Алина заглянула ему в лицо:
— Вы можете мне довериться. Я могу помочь.
Бурмин покачал головой. Но Алина видела его сомнения.
— Смогу, — тихо и твёрдо повторила.
Лицо Бурмина исказилось.
— Вам нет необходимости быть благодарной, княжна, — твёрдо сказал он. — Я сделал то, что сделал бы на моем месте любой порядочный человек. С вами поступили дурно и низко. Любой на моем месте остановил бы подлость.
— Но только вы остановили.
Бурмин молчал. Ему было неловко. Но Алина поняла его молчание иначе.
— Мы с вами похожи. Только я пойму вас. Вы знаете это. Только тот, кто сам… оступался, поймёт того, кто оступился.
Бурмин посмотрел на неё пристально. Она восприняла это как желание слушать. Заговорила горячо и искренне:
— Расскажите мне. Я всегда буду на вашей стороне. Вы это знаете. Со мной вам нечего стыдиться и скрывать. Преступление, бесчестие — ничто не заставит меня содрогнуться и отвернуться. Мы похожи. Пусть ханжи, как госпожа Облакова, которых заботят только приличия, квохчут по гостиным и зажимают нос. Мы с вами оба знаем, что…

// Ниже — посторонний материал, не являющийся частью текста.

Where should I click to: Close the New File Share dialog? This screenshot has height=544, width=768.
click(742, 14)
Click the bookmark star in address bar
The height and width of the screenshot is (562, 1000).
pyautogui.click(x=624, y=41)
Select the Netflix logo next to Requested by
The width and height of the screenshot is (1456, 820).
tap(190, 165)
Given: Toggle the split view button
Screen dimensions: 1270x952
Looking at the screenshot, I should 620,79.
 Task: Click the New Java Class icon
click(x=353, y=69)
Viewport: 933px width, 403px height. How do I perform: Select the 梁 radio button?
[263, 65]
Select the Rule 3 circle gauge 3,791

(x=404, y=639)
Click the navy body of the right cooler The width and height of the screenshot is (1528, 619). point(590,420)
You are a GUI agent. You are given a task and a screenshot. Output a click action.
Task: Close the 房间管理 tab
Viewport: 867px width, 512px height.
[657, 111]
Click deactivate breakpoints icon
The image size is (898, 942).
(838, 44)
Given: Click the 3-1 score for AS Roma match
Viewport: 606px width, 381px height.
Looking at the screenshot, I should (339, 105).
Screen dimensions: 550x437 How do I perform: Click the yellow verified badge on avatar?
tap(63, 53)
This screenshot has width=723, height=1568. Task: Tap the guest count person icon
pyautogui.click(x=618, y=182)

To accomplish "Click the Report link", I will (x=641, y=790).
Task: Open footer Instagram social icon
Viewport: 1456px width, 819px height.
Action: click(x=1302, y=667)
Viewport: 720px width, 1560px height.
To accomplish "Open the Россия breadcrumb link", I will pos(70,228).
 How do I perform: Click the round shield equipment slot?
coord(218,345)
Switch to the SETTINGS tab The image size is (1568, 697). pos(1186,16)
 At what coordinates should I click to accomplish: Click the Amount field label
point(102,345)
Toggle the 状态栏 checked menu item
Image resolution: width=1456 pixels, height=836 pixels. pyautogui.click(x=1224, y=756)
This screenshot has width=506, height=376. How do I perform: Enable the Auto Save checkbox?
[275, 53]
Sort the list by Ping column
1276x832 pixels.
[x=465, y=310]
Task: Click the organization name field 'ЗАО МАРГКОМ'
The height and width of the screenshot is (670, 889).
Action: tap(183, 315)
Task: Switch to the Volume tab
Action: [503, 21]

Но Бурмин вдруг замкнулся:
— Мы с вами? — перебил он холодно. — Княжна, вы заблуждаетесь. Я и вы — не одно и то же. Мне жаль, если я сделал нечто, что подало вам эту ошибочную идею.
Алина опешила. «Облакова», — осознала она: упоминать её было ошибкой. Поздно.
— Я знаю, — продолжал Бурмин, — что ваша история в Петербурге — правда. И не сужу вас. Это тоже правда. Но в остальном вы ошибаетесь.
Алина побелела от ярости. Терять уже было нечего. Она широко улыбнулась:
— О, если бы на моем месте была госпожа Облакова, полагаю, вы бы с восторгом поступились принципами…
Она видела, что попала по больному. Это на миг доставило ей удовольствие. Но только на миг. Не стоило. Поздно. Глаза Бурмина сузились:
— Не вижу, как она сюда относится, — холодно отрезал. — Я за вас заступился перед сплетницами, да. Вы заговорили о принципах. Что ж. Мой принцип — подать руку и помочь подняться тому, кто оступился, упал в грязь. Но это не значит, что я сам желаю в ней барахтаться.